** Opening PROVIDED DATA block **

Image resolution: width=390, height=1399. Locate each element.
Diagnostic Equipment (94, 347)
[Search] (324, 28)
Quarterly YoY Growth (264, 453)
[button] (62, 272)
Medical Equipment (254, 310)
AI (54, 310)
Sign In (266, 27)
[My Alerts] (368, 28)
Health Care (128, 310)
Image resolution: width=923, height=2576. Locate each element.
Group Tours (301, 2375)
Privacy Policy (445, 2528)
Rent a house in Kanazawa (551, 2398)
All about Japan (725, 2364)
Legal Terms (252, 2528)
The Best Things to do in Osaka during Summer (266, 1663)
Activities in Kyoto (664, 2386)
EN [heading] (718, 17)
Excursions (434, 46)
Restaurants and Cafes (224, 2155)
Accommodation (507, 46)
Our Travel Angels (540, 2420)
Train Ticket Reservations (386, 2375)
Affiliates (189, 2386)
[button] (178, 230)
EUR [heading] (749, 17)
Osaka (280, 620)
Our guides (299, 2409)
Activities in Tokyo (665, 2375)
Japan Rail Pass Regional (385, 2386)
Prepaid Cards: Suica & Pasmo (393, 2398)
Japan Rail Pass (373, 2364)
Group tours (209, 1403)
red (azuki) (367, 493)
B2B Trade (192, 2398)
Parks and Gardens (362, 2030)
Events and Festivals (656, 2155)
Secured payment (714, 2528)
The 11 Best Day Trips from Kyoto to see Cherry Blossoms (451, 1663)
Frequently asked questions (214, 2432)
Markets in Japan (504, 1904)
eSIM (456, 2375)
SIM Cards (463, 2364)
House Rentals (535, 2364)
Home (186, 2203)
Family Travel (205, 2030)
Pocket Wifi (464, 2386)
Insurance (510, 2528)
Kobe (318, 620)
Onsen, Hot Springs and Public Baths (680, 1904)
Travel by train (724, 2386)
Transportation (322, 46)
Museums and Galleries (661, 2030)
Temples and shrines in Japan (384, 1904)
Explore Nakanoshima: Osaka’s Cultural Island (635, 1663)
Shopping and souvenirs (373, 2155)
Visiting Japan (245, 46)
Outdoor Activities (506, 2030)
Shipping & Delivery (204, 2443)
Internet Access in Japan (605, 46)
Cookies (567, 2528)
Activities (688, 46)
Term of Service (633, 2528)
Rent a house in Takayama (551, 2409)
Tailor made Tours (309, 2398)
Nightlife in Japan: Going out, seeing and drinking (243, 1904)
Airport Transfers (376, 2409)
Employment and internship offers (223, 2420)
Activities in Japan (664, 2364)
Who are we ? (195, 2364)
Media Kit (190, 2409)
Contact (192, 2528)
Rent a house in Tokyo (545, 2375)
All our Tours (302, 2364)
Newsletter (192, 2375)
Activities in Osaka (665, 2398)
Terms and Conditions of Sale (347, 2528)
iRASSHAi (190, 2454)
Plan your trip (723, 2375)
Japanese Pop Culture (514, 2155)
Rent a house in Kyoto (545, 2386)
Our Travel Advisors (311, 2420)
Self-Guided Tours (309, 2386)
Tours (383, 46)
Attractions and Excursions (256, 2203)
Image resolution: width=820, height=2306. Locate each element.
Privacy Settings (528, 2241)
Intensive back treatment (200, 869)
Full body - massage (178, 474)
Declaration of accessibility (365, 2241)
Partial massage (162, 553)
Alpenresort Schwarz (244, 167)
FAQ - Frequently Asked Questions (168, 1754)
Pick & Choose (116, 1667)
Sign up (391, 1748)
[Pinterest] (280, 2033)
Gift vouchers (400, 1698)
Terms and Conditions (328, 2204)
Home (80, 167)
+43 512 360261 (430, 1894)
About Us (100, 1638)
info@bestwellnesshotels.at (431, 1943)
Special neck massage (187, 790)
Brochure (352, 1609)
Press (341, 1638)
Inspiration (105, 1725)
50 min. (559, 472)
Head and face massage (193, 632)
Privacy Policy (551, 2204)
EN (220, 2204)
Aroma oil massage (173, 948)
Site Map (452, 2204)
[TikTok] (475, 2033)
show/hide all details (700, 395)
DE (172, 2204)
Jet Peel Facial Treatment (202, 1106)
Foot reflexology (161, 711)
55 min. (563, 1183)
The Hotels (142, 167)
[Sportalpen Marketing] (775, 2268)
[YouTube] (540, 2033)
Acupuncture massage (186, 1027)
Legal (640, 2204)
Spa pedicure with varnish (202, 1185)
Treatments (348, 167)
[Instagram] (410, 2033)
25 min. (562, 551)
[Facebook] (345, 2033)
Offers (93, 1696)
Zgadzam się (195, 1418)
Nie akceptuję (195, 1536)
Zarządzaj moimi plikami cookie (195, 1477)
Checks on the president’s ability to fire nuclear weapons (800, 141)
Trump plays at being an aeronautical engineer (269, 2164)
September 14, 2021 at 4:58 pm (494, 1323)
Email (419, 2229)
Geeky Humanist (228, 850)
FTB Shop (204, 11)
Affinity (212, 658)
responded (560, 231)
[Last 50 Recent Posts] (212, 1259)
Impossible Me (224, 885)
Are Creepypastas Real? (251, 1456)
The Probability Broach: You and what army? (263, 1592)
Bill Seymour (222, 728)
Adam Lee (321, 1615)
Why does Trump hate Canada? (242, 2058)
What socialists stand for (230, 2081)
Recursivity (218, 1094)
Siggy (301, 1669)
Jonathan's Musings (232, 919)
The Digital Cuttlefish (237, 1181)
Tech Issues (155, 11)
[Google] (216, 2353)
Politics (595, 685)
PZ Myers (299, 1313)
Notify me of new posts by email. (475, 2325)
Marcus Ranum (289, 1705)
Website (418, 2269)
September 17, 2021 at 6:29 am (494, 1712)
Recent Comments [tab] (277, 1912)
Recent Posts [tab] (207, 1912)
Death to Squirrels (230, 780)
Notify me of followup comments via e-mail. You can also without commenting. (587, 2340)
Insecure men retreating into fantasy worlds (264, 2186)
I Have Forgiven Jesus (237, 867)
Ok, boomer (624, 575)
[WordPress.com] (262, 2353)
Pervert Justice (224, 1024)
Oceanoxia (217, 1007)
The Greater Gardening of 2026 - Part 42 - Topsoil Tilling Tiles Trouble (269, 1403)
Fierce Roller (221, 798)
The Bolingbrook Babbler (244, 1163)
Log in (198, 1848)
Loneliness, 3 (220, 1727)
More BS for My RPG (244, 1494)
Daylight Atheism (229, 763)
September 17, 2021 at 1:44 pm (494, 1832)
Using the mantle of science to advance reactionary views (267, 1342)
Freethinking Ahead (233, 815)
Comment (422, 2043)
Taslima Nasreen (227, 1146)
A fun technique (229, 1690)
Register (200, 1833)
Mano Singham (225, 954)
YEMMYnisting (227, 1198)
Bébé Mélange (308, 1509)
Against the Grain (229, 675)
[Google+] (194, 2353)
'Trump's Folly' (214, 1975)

** Closing PROVIDED DATA block **

Report the number of lines in the entries above that include the word "Notify" and add nothing to it.

EXERCISE RESPONSE: 2